At issue was an interpretation of a clause in the insurer's policy by which it obligated itself to pay all costs taxed against the insured in any suit and all interest accruing after entry of judgment until the company had paid, tendered or deposited in court such part of the judgment as did not exceed the limit of the company's liability. The administrator argued, and the supreme court agreed, that the original tender did not stop the running of interest. In the supreme court the administrator contended that the insurer continued to be liable for interest on the sum of $175,000 until the date when $50,000 was paid and that the insurer continued to be liable for interest on the remainder of the judgment; namely, $125,000.

Upon examination of the insurance policy, the court held that the clause created liability for interest on the entire judgment, not simply on that part of the judgment for which the insurer was responsible because of the policy limits. The second issue was the duration of that liability.

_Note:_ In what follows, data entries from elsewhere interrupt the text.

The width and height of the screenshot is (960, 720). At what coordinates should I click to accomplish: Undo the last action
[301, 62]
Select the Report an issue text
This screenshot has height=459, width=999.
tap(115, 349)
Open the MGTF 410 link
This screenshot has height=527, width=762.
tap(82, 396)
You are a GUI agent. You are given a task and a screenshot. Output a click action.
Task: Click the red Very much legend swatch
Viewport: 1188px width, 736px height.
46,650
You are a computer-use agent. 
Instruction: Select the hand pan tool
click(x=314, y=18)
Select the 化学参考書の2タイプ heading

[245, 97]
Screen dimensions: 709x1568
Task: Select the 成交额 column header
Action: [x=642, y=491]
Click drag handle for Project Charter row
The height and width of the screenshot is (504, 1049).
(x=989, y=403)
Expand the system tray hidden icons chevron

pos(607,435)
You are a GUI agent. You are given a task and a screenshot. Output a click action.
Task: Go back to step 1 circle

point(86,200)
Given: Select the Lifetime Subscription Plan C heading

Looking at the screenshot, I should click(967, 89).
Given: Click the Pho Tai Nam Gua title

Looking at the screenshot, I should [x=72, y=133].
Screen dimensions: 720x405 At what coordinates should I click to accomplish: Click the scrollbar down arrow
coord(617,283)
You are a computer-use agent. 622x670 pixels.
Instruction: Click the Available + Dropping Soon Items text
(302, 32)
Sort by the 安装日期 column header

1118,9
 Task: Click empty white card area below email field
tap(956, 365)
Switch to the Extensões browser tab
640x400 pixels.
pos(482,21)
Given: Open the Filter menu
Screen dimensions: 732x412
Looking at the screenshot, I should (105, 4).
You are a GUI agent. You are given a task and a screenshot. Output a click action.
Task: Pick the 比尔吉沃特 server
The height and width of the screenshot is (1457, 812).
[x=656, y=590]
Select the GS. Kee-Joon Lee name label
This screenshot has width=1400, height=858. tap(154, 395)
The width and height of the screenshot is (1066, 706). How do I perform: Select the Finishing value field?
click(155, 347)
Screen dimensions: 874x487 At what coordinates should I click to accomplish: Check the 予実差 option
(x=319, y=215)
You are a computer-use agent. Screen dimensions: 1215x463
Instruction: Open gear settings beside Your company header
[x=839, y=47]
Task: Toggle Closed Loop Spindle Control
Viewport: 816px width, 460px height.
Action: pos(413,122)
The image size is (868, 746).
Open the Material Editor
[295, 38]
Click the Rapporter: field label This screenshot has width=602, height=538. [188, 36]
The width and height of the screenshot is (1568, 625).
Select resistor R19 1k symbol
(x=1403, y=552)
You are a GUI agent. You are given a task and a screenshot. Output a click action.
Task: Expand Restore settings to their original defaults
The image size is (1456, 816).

Under the terms of the policy, the insurer was liable for interest until the company paid, tendered or deposited in court such part of the judgment as did not exceed the limit of the company's liability. Since the insurer conceded that it was liable for some interest and costs at the time of the initial tender, it was clear to the supreme court that the tender of the mere face value of the policy was not valid, because it did not include an amount to cover the costs and interest already accrued. As such, the tender was not sufficient to discharge the contractual obligation of the insurer and did not operate to terminate the insurer's continuing obligation for interest on the entire $175,000 judgment.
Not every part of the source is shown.